La République démocratique du Congo franchit une nouvelle étape dans le processus de réparation en faveur des populations affectées par les activités illicites de l’Ouganda sur son territoire. Une enveloppe globale de 120 millions de dollars américains sera consacrée à une première phase de réparations collectives dans quatre provinces durement touchées, à savoir l’Ituri, la Tshopo, le Haut-Uélé et le Bas-Uélé.
L’annonce a été faite ce mercredi par le ministre d’État, ministre de la Justice et Garde des Sceaux, Guillaume Ngefa, qui a précisé que les fonds seront mobilisés à travers le Fonds spécial de réparation et d’indemnisation des victimes des activités illicites de l’Ouganda en RDC (FRIVAO).
Selon le dispositif annoncé, chacune des quatre provinces bénéficiaires recevra une enveloppe de 30 millions USD, destinée au financement de projets collectifs identifiés comme prioritaires par les communautés affectées.
Les interventions devraient notamment concerner les secteurs de la santé, de l’éducation et de l’accès à l’eau potable, mais également le relèvement économique des communautés, la préservation de la mémoire des victimes et le renforcement de la résilience communautaire.
À travers cette première phase, les autorités congolaises entendent faire de la réparation un instrument concret de restauration de la dignité des populations touchées par les conséquences des activités illicites attribuées à l’Ouganda en RDC.
« La réparation est un devoir de justice et une responsabilité de l’État.

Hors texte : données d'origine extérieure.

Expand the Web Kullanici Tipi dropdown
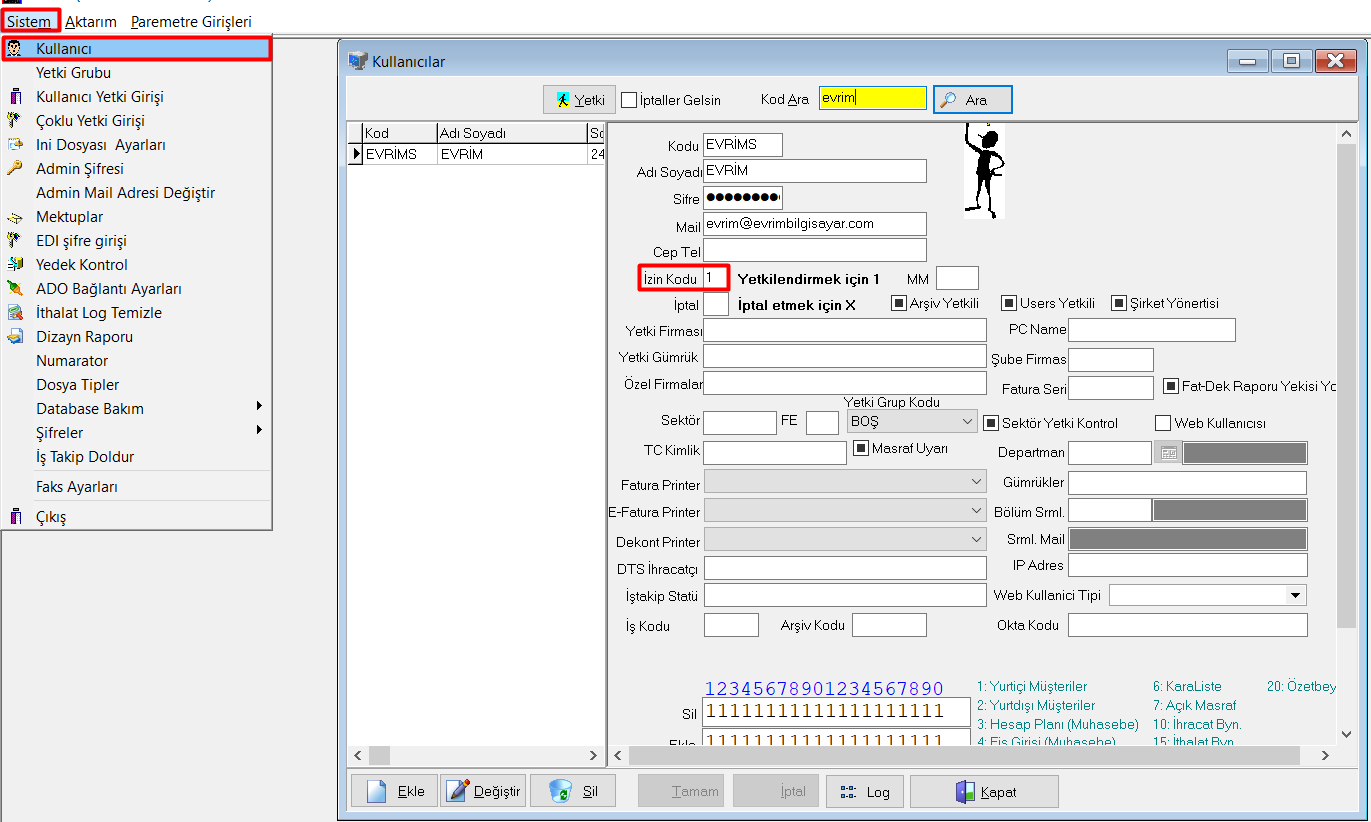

Cette première phase doit permettre que les ressources destinées aux victimes contribuent effectivement à restaurer leur dignité et à reconstruire leurs communautés », a déclaré Guillaume Ngefa.

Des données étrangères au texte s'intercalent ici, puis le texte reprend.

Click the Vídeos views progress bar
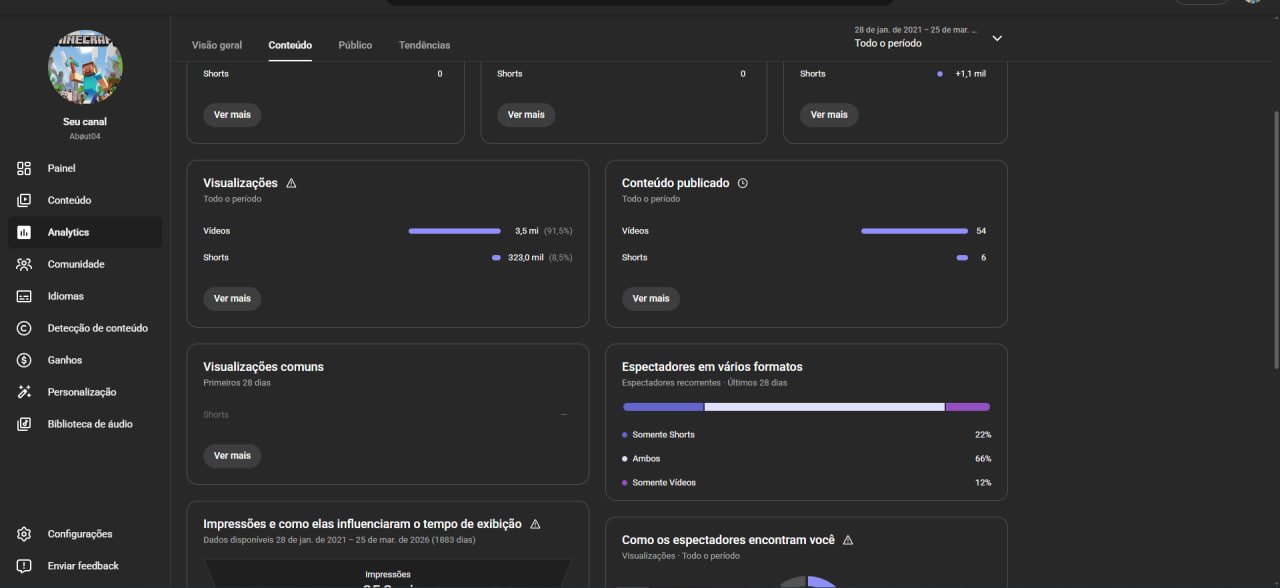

L’enveloppe de 120 millions USD marque ainsi une étape importante dans la prise en charge des préjudices subis par les communautés concernées. Au-delà de l’indemnisation, l’objectif affiché est de soutenir durablement la reconstruction des territoires affectés et de permettre aux populations de retrouver des conditions de vie plus dignes.
La mise en œuvre de ces projets collectifs sera dès lors scrutée avec attention par les communautés bénéficiaires, alors que l’enjeu sera de garantir que les ressources consacrées aux réparations atteignent effectivement les populations victimes et produisent des résultats tangibles sur le terrain.